Os ventos de uma maior liberdade criativa e de capacidade de divulgação das obras chegará com a fundação da Sociedade Promotora de Belas-Artes em 1862. O surgimento da Sociedade resultou de um esforço colectivo em que Anunciação esteve empenhadamente envolvido. O anseio por mudança era transversal a toda uma nova geração de artistas e com o surgimento da SBA abriram-se as fronteiras canónicas no meio artístico. Mais tarde viria a SBA a ser alvo do olhar crítico dos artistas que formaram a posterior onda vanguardista do início do século XX.

Anunciação, ficaria imortalizado em boa companhia com os seus colegas, na tela de João Cristino da Silva (1829-1877) Cinco Artistas em Sintra, pintada em 1855. Na pintura, a par de Anunciação, surgem Francisco, Vítor Bastos, José Rodrigues e o próprio Cristino da Silva, numa composição ao ar livre. Os 5 artistas em Sintra, obra realizada para representar Portugal na Exposição Universal de Paris de 1855, e posteriormente adquirida por D. Fernando II, faz actualmente parte do acervo do Museu de Arte Contemporânea do Chiado em Lisboa. Trata-se de uma obra emblemática, considerada a primeira obra de representação de um colectivo de artistas e símbolo do Romantismo português. A escolha do cenário idílico de Sintra, com o apontamento subtil do palácio da Pena envolto em bruma ao longe, reforçando o imaginário romântico e enigmático de Sintra, consolida a atmosfera romântica além de constituir uma obra de transição e de afirmação de uma pintura ao ar livre (en plein air) valorizando a paisagem natural como tema por direito próprio e o artista como protagonista.

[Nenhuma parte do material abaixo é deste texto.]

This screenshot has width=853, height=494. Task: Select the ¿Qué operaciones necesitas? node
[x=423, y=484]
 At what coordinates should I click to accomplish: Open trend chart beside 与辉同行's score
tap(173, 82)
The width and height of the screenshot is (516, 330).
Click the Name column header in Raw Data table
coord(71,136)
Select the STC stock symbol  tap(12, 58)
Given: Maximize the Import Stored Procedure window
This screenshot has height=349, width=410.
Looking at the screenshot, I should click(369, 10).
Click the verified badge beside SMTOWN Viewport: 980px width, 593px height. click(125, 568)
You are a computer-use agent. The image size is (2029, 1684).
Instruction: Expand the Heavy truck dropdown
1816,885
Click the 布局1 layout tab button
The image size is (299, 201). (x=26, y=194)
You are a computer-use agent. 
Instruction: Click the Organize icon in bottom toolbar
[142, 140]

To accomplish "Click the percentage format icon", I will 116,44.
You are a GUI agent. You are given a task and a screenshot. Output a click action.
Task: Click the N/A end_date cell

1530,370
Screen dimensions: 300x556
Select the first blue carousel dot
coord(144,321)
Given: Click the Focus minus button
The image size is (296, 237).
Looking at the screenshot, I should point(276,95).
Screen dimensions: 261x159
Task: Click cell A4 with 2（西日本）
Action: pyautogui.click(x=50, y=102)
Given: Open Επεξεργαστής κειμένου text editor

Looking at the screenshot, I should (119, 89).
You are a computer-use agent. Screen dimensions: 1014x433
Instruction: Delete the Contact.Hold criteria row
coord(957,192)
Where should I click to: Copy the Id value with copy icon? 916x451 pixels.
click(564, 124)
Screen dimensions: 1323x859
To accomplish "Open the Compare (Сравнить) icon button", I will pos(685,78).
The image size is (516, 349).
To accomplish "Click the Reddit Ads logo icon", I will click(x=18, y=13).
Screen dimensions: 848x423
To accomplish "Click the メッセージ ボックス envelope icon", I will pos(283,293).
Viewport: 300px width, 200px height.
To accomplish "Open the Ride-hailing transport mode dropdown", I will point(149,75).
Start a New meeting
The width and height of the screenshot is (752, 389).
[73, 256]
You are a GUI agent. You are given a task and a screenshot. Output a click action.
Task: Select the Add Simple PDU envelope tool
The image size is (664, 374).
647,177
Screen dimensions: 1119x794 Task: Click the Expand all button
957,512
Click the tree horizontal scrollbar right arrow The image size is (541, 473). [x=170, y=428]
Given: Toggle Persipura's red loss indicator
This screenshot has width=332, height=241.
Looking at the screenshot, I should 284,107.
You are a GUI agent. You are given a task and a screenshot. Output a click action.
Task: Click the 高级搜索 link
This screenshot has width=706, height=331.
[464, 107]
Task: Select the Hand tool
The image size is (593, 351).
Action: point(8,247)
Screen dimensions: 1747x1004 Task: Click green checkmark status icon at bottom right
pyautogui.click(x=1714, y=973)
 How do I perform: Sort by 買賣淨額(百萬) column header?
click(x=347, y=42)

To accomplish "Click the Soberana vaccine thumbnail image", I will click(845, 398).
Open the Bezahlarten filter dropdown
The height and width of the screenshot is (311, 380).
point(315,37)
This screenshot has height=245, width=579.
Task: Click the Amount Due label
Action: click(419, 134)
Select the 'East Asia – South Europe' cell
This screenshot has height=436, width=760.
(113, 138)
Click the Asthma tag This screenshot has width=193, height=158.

Mas a pintura, apesar do título, é também e sobretudo uma homenagem a Tomás da Anunciação, um pintor amante da Natureza e por isso ele é representado no centro, em posição claramente de destaque a desenhar sob o olhar curioso de populares, os “saloios”, que se destacam e sublinham a referência ao ruralismo amplificando o enquadramento social e cultural da cena.

Artista pouco estudado, conforme considera o crítico Zacharias d’Aça, Anunciação terá produzido cerca de quinhentas pinturas, na sua maioria paisagens pintadas no local, fortemente influenciadas pelo paisagismo holandês e promovendo uma estética que acaba por se assumir como antecipadora do naturalismo. Por nomeação régia, chegou a ser professor da rainha D. Maria e Diretor da Galeria da Ajuda.

Anunciação morre em 1879, mas a caminhada final será marcada com uma última experiência interessante. No ano anterior fora nomeado Director da Academia de Belas Artes, a instituição que décadas antes lhe tinha trazido tão pouca satisfação.